Following the dramatic decline of red abalone over the last 60 years, aquaculture has paved the way for restoration efforts and commercial opportunities. However, changes in certain oceanic conditions, such as ocean acidification (OA) resulting from increased greenhouse gases in the atmosphere, remain a challenge for aquaculture production. The increased acidity increases mortality rates and slows growth times for production abalone, which could have a significant impact on aquaculture businesses.
Given the large volumes of water needed, controlling the pH for aquaculture facilities remains technically and economically infeasible. Rather, aquaculture facilities are reliant on the local oceanic conditions from where their seawater is sourced.

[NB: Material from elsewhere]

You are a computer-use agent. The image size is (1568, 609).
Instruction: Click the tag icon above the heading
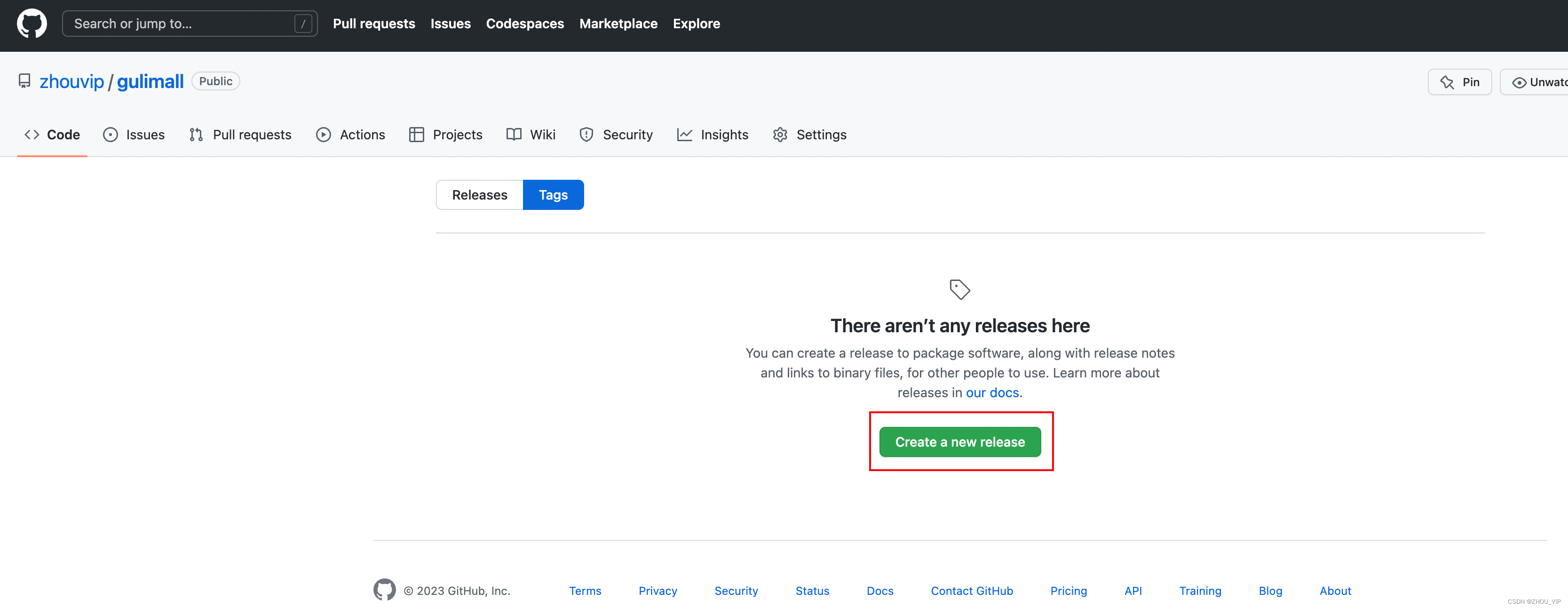pyautogui.click(x=959, y=289)
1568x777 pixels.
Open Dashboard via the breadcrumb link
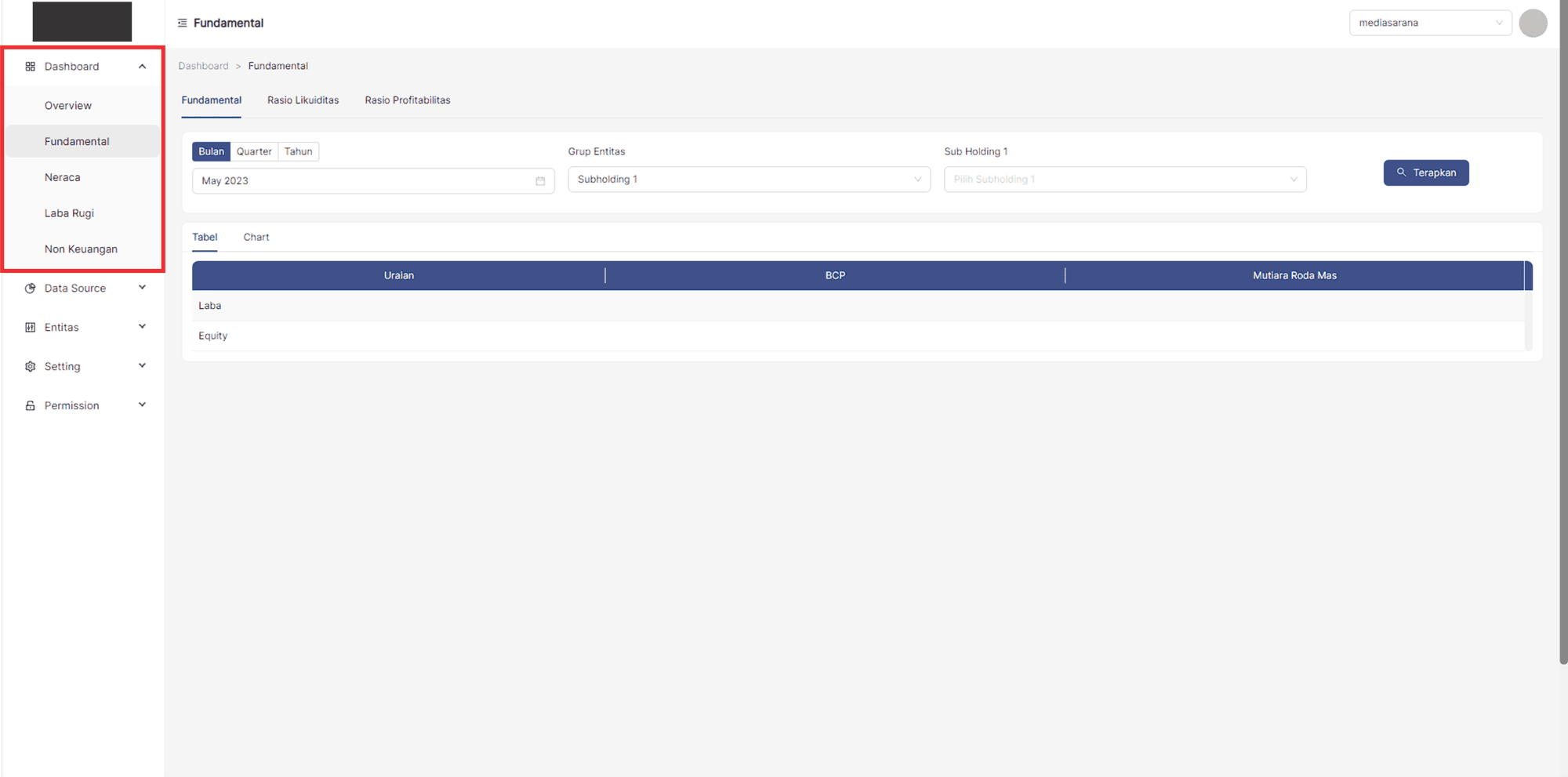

This project intends to assess the effects of increased acidity on red abalone both within and across generations. Prior research has demonstrated that early-life exposure to OA can affect abalones’ responses to acidity exposure later in life. This research seeks to expand upon that, and determine how OA exposure affects subsequent generations, whether they may be more resistant to increased acidity or if they instead suffer from reduced fitness.
Aquaculture and restorative efforts can utilize these results to better provision their stocks against the impacts of increasing pH levels. Successful aquaculture efforts will remain an important component in a sustainable and stable abalone industry, and these results could prove useful in the aquaculture of other mollusc species.